Again the Speed achieved a 5 out of 10 in this category not out of poor performance, but because it is average, and did not have any noticeable features which gave it a higher score. For example, the flexible fabric in the Mutant improved its durability, especially when overstuffed. And the Alpha has perhaps the most confidence inspiring fabric in this review. The Speed 50 is again average, but still incredible.
It is made of both 210 and 420 denier nylon, similar to the expedition packs in the review; however, the expedition packs had much more reinforcement and wider straps, so they scored well above average for durability. The metrics shake out the pros and cons of this extra focus on strength in expedition packs, however, and while the Speed 50 might fall behind in overall durability, it picks up favor in the versatility and weight-to-volume metrics.

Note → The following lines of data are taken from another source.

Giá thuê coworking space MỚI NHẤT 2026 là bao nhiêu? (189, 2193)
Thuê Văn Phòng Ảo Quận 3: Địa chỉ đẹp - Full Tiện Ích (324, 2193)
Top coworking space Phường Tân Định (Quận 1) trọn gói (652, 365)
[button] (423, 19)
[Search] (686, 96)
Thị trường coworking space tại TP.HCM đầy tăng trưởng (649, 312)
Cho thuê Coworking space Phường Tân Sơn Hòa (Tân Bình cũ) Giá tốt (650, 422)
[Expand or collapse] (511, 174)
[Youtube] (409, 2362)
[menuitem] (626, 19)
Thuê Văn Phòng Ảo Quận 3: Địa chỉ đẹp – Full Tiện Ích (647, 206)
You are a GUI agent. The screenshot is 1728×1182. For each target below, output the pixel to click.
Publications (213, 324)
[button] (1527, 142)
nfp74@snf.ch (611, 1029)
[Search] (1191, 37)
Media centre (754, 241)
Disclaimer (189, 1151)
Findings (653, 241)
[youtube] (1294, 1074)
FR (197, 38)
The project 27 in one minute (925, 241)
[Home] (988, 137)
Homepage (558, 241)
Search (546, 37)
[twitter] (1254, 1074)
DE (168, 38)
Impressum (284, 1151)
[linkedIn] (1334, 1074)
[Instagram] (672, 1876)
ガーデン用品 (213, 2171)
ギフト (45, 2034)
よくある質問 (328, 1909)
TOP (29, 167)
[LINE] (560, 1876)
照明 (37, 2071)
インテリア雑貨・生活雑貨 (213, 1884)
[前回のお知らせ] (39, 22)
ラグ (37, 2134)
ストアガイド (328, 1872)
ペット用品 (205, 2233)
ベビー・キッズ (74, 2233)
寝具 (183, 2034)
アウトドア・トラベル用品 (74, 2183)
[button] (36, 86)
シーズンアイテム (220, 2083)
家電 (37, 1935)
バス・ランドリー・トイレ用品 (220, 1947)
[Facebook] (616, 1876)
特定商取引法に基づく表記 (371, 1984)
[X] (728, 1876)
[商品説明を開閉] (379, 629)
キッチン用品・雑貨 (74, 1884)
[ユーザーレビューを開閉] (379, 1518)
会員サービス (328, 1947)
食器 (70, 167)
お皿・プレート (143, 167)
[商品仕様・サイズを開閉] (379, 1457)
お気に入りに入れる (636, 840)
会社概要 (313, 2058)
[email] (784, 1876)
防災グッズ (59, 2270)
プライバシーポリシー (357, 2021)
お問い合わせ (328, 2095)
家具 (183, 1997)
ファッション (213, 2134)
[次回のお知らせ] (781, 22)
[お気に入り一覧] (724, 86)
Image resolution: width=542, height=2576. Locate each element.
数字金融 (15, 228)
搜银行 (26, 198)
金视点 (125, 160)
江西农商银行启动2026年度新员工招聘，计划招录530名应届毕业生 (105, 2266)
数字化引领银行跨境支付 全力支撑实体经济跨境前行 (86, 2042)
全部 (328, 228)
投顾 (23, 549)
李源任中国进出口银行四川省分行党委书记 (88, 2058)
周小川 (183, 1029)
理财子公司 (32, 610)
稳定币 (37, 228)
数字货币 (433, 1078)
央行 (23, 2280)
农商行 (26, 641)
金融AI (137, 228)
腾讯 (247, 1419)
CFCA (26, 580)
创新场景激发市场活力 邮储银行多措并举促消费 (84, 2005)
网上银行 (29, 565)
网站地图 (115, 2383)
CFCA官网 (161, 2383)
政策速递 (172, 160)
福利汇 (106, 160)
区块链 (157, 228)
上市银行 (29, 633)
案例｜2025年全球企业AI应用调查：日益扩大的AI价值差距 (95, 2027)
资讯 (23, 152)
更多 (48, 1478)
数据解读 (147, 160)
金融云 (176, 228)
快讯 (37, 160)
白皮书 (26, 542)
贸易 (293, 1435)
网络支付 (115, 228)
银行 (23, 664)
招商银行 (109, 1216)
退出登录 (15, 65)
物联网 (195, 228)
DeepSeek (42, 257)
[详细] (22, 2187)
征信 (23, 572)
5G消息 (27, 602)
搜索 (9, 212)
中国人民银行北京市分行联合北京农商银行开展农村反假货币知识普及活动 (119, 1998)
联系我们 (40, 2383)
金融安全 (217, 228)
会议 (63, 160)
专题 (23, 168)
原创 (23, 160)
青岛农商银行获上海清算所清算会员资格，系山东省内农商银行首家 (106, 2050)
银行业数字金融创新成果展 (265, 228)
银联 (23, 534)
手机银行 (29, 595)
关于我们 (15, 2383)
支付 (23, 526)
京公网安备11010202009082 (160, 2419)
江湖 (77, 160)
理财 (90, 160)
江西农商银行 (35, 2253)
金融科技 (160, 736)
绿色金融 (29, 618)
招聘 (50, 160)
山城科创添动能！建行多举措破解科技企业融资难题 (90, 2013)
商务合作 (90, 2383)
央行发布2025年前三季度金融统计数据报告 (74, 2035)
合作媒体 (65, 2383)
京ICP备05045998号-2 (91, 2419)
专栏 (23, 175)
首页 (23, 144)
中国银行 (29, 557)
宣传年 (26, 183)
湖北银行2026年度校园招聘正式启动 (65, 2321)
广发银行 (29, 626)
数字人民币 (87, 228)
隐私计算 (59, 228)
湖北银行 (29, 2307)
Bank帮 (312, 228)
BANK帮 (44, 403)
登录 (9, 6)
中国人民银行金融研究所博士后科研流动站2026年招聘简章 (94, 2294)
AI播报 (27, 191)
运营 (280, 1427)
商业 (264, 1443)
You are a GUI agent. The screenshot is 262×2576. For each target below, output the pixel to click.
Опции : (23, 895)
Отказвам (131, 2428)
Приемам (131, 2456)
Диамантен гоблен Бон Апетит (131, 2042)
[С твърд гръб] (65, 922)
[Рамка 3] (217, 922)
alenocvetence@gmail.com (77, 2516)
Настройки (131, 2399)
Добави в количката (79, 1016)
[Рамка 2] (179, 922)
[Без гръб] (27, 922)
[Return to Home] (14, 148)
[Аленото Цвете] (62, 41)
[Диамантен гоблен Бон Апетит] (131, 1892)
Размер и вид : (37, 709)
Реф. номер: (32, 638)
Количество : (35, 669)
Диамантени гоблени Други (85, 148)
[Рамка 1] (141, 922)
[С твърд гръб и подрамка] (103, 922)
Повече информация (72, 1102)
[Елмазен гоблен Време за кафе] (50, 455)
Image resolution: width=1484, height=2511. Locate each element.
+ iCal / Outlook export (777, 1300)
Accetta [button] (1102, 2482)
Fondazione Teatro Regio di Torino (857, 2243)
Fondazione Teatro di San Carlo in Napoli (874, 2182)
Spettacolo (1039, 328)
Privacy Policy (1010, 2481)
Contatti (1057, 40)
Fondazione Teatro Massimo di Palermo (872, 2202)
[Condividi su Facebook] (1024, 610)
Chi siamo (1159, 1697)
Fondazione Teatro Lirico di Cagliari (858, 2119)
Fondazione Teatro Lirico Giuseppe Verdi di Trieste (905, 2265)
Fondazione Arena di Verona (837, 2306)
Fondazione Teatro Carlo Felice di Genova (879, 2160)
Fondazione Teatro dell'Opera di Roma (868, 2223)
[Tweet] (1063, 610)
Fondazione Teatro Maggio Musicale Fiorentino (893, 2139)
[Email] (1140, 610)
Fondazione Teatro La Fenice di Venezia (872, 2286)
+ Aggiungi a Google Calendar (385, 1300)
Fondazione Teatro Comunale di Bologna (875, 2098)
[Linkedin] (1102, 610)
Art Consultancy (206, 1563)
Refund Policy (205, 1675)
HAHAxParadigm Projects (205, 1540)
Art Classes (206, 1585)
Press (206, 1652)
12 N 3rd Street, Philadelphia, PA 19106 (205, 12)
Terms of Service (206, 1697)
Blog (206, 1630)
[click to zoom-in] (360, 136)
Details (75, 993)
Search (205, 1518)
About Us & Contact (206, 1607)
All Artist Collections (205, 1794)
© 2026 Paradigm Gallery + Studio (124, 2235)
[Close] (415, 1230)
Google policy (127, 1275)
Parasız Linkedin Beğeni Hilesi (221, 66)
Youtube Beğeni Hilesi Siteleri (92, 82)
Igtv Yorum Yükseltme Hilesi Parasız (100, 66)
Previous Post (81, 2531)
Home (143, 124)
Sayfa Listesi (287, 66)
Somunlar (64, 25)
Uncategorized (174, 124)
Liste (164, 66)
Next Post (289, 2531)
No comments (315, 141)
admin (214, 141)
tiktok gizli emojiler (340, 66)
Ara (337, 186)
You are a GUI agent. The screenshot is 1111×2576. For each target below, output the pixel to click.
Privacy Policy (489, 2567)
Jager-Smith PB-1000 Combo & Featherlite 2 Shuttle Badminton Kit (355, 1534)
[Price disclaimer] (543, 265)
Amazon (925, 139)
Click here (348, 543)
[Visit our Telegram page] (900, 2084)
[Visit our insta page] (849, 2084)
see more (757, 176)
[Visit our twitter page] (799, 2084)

The Speed 50 is second only to our Editor's Choice winner, the Osprey Packs Mutant 38, in the versatility metric. We carried skis A-frame for steep skiing; we scratched up alpine rock climbs; we dragged sleds in Alaska; we carried a rack of triple cams in the desert. This pack is up for just about anything.
The size is ideal for most trips 3-5 days long, but it is also simple and light enough to be stripped down for a fast-and-light summit push. We would often remove the lid of the pack, or stuff it inside the main compartment, to make the competitor even more compact.
Simple is a great theme for a backpack—and the Speed 50 blends simplicity and functionality well. As noted above, this pack is up for a multitude of climbing tasks, due to its simple, straightforward, and well-thought-out features.
It scored higher than many comparable packs, earning a 7 out of 10 in this metric, more for its simplicity and utility rather than because it had more features. If you like your pack to have a lot of features, check out the Osprey Mutant. But if you want something clean and straightforward, the Speed is a wonderful choice.
The Speed 50 is at home in a variety of mountain environments. We loved using this pack on multi-day spring ski tours—it packs down small and carries securely for skiing through variable conditions. It holds up to the dry and dusty desert—and its cactus and sharp rocks. It is ideal for 3+ day trips in the mountains where you drop gear at a high camp and race to the summit with light packs. The only place we wouldn't want to take this pack is on steep multi-pitch rock climbs, but if you had to, you could haul the pack up a pitch or two, and it would get scuffed up on the rock, but it would arrive intact at the anchor.
If you want an affordable pack that really can go anywhere you want it to go, the Speed 50 is up for the challenge. Many Speed enthusiasts even have two or three models, including the Speed 22, 30, or 40.
At $189, the Speed 50 was an obvious choice for our Best Buy Award. The price has been beaten by the Osprey Mutant 38, however, at a shocking $160. We couldn't give the Mutant both awards, but we did think about it. The Speed, however, is a simple pack that will fit a bit more gear than the Mutant, so this is a great pack for the mountain generalist. To pull of 3-5 day trips using the Mutant, you'll need an efficient and lightweight kit. The Speed 50, with a bit more volume, is more forgiving. As such, this pack is likely to carry you through a broader range of activities without forcing you to think twice about every item you pack into it.
This pack is the most likely candidate in this review to be a "quiver-of-one" backpack, so it gets our Best Buy Award—and highest ranks for value.
The Black Diamond Speed 50 is a very common and popular pack. We would pull this one out for a broad range of activities, from cragging to ice climbing to mini expeditions dragging sleds and spring ski mountaineering. If we were to have one pack to do literally everything we like to do, this is likely the one.